Like it is important to know that the cycleway lane is beyond a wide separating painted island, but since this can’t be tagged? It’s likelly better to map it separatelly and then you can actually map the “crossings” and their length
Anyway, keeping it short, i congratulate those street paintings ;) Took your official long enough, but maybe they’re going to grow up to even better design in the future ;)
The physical separation principle really is about topology. But in the absence of traditional GIS layers, our topological graph has to accommodate a variety of coexisting modes of transportation and even topics beyond transportation. I would not reduce it to a question of where a driver of a passenger car can turn. That would be counterfactual in many cases involving barriers. Parallel ways would be appropriate even if a barrier only briefly splits two lanes going in the same direction or separates opposing traffic going under a bridge, or in order to map a pedestrian crossover island.

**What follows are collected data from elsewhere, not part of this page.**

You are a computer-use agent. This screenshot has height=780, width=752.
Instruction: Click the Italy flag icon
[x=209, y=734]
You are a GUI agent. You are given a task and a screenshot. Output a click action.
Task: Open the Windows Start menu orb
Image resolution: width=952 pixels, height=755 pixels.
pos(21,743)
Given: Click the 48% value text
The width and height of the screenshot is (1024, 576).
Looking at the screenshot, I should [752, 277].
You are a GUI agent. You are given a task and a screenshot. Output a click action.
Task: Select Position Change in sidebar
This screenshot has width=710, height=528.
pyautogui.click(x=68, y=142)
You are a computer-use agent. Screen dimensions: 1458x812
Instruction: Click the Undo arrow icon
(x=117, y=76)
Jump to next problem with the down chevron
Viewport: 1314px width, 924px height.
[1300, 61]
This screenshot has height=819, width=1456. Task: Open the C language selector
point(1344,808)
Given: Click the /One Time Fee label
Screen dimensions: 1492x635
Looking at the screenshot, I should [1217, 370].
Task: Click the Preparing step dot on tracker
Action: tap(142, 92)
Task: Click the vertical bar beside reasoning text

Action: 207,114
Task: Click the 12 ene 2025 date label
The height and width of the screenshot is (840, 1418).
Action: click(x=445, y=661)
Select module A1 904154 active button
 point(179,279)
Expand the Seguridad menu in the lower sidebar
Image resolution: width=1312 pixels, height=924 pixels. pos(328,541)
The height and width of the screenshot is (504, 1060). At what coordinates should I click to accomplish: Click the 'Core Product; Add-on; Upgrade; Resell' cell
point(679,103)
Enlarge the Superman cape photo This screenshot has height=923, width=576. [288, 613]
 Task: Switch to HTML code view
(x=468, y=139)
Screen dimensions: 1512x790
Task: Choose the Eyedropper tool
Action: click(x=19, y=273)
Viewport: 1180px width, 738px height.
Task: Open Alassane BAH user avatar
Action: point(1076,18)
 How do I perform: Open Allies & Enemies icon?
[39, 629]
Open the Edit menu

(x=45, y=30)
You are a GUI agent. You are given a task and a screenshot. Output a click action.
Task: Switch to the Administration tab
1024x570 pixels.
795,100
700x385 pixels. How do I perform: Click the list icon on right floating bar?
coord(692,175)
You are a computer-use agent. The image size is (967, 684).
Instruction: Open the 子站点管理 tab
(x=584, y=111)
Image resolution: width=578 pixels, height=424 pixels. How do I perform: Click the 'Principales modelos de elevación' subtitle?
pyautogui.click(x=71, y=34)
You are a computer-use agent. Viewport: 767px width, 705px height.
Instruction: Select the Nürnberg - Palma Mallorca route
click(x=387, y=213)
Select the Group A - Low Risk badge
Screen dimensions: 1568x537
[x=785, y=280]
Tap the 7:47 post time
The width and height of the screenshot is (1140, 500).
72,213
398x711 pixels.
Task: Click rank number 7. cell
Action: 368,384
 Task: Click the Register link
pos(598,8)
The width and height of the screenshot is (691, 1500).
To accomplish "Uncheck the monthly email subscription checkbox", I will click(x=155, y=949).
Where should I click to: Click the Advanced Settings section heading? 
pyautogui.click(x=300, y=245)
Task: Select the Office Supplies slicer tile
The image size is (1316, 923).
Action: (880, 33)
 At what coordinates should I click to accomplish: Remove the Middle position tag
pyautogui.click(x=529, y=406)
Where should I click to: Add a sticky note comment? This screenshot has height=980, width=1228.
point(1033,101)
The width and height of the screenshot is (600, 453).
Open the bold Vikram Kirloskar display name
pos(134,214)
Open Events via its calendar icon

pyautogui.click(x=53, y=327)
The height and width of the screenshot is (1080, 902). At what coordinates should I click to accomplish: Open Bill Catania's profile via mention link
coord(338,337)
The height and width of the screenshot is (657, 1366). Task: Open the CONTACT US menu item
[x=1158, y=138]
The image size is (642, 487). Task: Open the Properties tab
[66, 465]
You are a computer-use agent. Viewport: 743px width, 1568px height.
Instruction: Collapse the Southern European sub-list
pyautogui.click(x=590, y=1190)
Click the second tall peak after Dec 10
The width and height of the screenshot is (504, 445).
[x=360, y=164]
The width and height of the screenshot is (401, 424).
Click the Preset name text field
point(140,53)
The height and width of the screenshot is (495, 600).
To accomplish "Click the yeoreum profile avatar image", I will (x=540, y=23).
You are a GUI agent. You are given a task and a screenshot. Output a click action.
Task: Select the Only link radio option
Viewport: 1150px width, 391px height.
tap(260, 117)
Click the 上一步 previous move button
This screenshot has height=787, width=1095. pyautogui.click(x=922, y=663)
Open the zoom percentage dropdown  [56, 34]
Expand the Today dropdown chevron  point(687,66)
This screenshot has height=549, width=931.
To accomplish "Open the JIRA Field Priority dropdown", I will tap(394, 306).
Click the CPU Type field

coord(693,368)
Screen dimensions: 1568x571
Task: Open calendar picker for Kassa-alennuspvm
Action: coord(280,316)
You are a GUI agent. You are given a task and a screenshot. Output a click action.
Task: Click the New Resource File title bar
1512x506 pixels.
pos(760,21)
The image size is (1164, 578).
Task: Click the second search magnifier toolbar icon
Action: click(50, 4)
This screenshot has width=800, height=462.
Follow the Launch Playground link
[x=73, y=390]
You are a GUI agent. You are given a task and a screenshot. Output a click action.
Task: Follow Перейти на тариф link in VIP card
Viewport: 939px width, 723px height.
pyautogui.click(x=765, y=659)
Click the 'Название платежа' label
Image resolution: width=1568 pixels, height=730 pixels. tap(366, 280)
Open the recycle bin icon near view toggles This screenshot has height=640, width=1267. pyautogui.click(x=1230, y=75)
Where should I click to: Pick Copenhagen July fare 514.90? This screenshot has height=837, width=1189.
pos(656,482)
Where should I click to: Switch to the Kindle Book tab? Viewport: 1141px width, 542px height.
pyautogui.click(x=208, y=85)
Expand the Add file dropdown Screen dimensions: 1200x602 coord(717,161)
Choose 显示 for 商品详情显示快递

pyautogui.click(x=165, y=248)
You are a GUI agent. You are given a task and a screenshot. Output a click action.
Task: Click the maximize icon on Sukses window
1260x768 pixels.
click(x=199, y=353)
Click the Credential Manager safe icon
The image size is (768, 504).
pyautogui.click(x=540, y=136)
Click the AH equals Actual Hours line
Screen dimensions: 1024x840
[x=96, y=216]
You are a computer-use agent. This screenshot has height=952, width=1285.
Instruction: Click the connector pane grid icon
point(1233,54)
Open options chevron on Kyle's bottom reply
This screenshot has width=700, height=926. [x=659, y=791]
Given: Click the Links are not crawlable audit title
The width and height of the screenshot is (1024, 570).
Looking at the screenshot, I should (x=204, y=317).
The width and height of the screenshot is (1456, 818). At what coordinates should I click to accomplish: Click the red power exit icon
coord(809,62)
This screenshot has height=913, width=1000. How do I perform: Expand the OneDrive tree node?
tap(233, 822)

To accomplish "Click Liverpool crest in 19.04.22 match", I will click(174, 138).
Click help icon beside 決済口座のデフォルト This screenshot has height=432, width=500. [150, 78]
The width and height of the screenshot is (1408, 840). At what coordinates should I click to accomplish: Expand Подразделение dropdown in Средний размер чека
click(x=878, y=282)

I can sort of relate to the awkwardness in the other thread. San Francisco’s Market Street has been a slow-motion edit war for years due to transit boarding islands flanked by traffic lanes. Every time I fix broken routing around that street, someone discovers another exciting new topological detail requiring even weirder geometry, or they misunderstand what they see in aerial imagery and flatten the whole thing into the pre-2010 traffic pattern.
I’m not so quick to give up on the physical separation principle. It’s a rule of thumb. No one is completely consistent about it. But it’s still a goal to strive for if we insist that the “Street” in OpenStreetMap isn’t a celebration of carbrainedness. I tend to only set it aside for inherent tradeoffs, when a simpler representation cannot fully express the reality on the ground or makes it impossible to distinguish between obviously different situations. If we figure out how to convincingly express all the geometric details in the original post while sticking to the physical separation principle, I would gladly revisit that interchange.
In particular, I would not bend the physical separation principle solely based on confusing guidance instructions. Guidance instructions are an art form – presentational, a kind of rendering. There’s always room for improvement, even with the data as it is.
and wondered, was there some motivation in the early days of OSM to save on vectors. Like each additional meter of vector was costing big money or something?
In general, the cost of a byte of storage per year[1] has gone down consistently[2] over the past 5 decades. So the general pressure to be mindful of how much storage you’re using has also gone down.
[1]: Yes, you must measure storage cost per unit of time.
[2]: There have been occasional spikes, and we haven’t yet seen the impact of a war targeting computer storage manufacturing.
Over OSM’s entire history, mappers have tried to justify various tagging methods by citing space concerns, but I think the fears over size have always been overblown. The planet is big and so is our database. Avoiding dual carriageways and separate sidewalk ways would have negligible impact on any consumption of OSM data, with the possible exception of loading certain queries in Overpass turbo.
In the early days, there were other reasons to prefer overloading the street centerline with parallel information or connecting it to landuse areas. No one had access to high-resolution aerial imagery or street-level imagery yet. Most people mapped at a lower zoom level than is common today. In any region that was starting out from scratch, rather than importing a complete basemap dataset, street centerlines were the highest mapping priority. We hung everything else off of that scaffolding. No one was using OSM for car navigation, let alone other forms of transportation.
What a difference a decade makes! Today many regions have amazing imagery by comparison. Mappers focus on a variety of things besides streets and are keenly aware that navigation systems use their mapping. We have these modeling debates and it’s almost like they don’t matter, because the map keeps humming along regardless.